(SOURCE INFORMATION Opens)

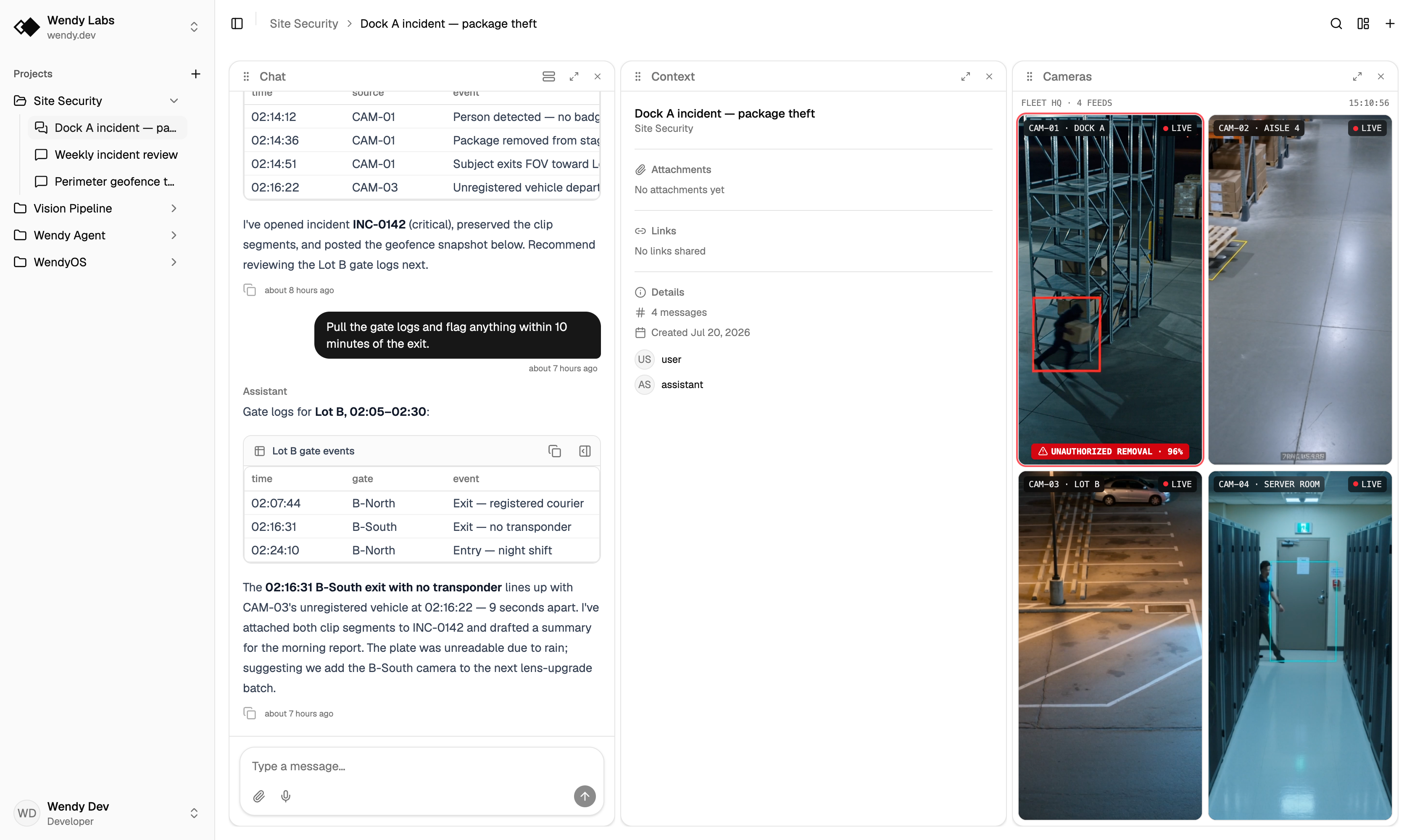Click the attach file paperclip icon

[259, 796]
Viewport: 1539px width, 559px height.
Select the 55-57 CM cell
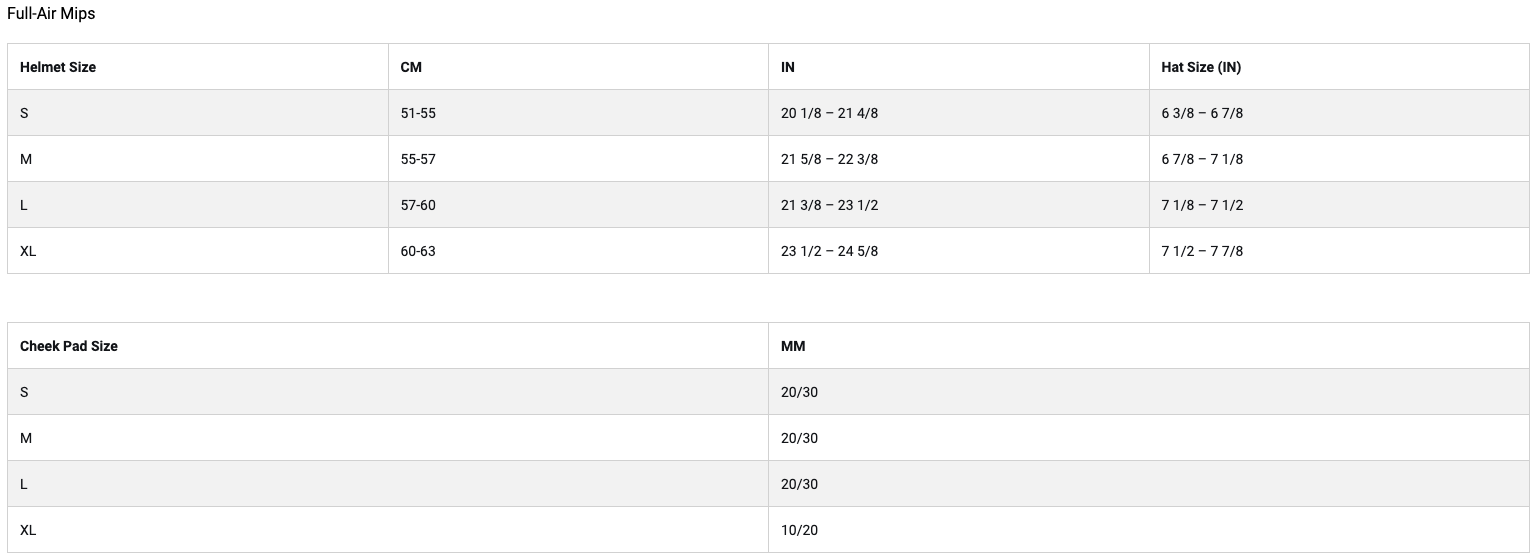coord(418,159)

(SOURCE INFORMATION Closes)

THE TASK:
Your task is to transcribe, exactly and without additions, every line from the one that contains "Viewport: 1539px width, 559px height." to the end of the entries above, both included. Omit all pictures.

PROBLEM SOLUTION:
Viewport: 1539px width, 559px height.
Select the 55-57 CM cell
coord(418,159)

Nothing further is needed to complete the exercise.